Макс и Фабио ушли в свою комнату; классические пары фалернского затуманили им головы, и они не преминули уснуть. Октавиан же не раз оставлял свой стакан нетронутым, ибо не хотел пошлым хмелем нарушить поэтическое опьянение, обуревавшее его ум; он был глубоко взволнован и понимал, что ему не уснуть; он не спеша вышел из остерии и отправился погулять, чтобы ночной воздух освежил его чело и умиротворил взбудораженные мысли.
Он бессознательно направил шаг к воротам, через которые вступают в мертвый город, отодвинул деревянную перекладину, загораживавшую вход, и наугад углубился в развалины.
Луна заливала белоснежным светом белесые дома, разделяя улицы на две части — серебристо-светлую и синевато-темную. Ночное освещение, приглушая краски, скрадывало изъяны зданий. Теперь не так заметны были, как при ярком солнечном свете, изуродованные колонны, испещренные трещинами фасады, провалившиеся при извержении кровли; недостающие части восполнялись полутонами, и внезапный луч, как удачный блик в эскизе картины, полностью воссоздавал исчезнувшую совокупность строений. Казалось, молчаливые ночные духи восстановили ископаемый город, чтобы показать какую-то причудливую жизнь.
Иной раз Октавиану даже чудилось, будто в сумраке скользят неясные человеческие тени, но они таяли, как только попадали в светлую полосу. В безмолвии проносился какой-то глухой шепот, слышался неясный рокот. Сначала наш юноша думал, что у него просто-напросто рябит в глазах, а в ушах стоит гул, а быть может, это всего лишь обман зрения, вздохи морского ветерка, а то и беготня ящерицы или ужа сквозь заросли крапивы, — ведь в природе все живет — даже смерть, все шуршит — даже безмолвие. Между тем его охватывал какой-то невольный страх, по телу пробегал легкий озноб, вызванный, быть может, ночной прохладой. Раза два-три он обернулся; теперь он уже не чувствовал, как недавно, что одинок в пустынном городе. Неужели его товарищам пришла в голову та же мысль и они его разыскивают среди развалин? Мелькающие где-то тени, неясные звуки шагов — не Макс ли это и Фабио гуляют, беседуя, а сейчас скрылись за углом? Но Октавиан понимал, что такое вполне естественное объяснение противно истине, — об этом свидетельствовало его волнение, — и собственные его рассуждения на этот счет отнюдь не успокаивали его. Пустыня и мрак были населены невидимыми существами, которым он докучал; он проник в какую-то тайну, и здесь, по-видимому, только ждут его ухода, чтобы все ожило. Таковы были причудливые мысли юноши, они владели его умом и приобретали особое правдоподобие благодаря позднему времени, окружающей обстановке и множеству волнующих подробностей, — это легко поймет всякий, кому доводилось оказаться ночью среди обширных руин.

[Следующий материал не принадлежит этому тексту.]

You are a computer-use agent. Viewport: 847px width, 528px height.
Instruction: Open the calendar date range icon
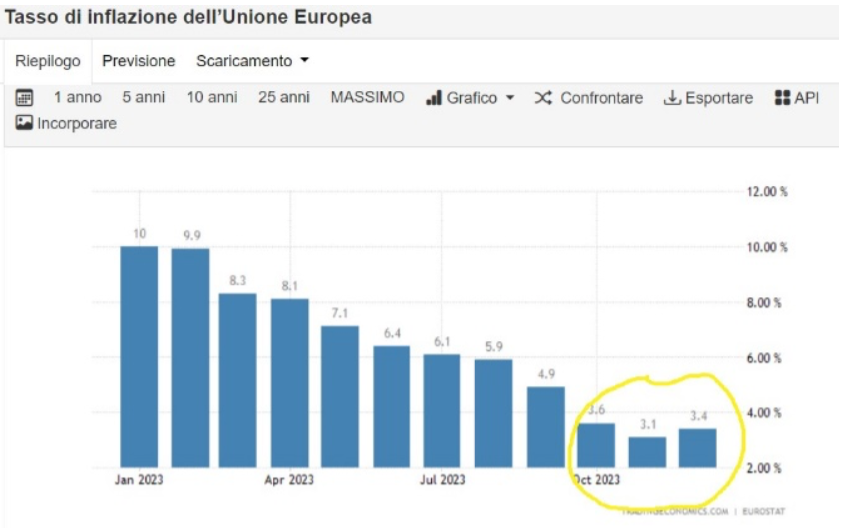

Проходя мимо дома, который привлек его внимание еще днем, а теперь был ярко освещен луной, он увидел в полной сохранности портик, который он при дневном свете пытался мысленно восстановить: четыре дорические колонны с каннелюрами до половины высоты, покрытые, словно пурпурной драпировкой, суриком, поддерживали верх карниза с разноцветным и таким свежим орнаментом, что, казалось, художник закончил его лишь вчера; на стене около двери — лаконский пес, писанный восковыми красками, с непременной надписью: «Cave canem», яростно лаял на луну и на пришельцев. На мозаичном пороге слово «Have», написанное оскскими и латинскими литерами, дружески приветствовало гостей. Внешние стены, выкрашенные охрой и пурпуром, высились в полной неприкосновенности. Дом вырос на один этаж, и его черепичная крыша с ажурными бронзовыми акротериями четко вырисовывалась на нежной голубизне неба с мерцающими там и сям бледными звездами.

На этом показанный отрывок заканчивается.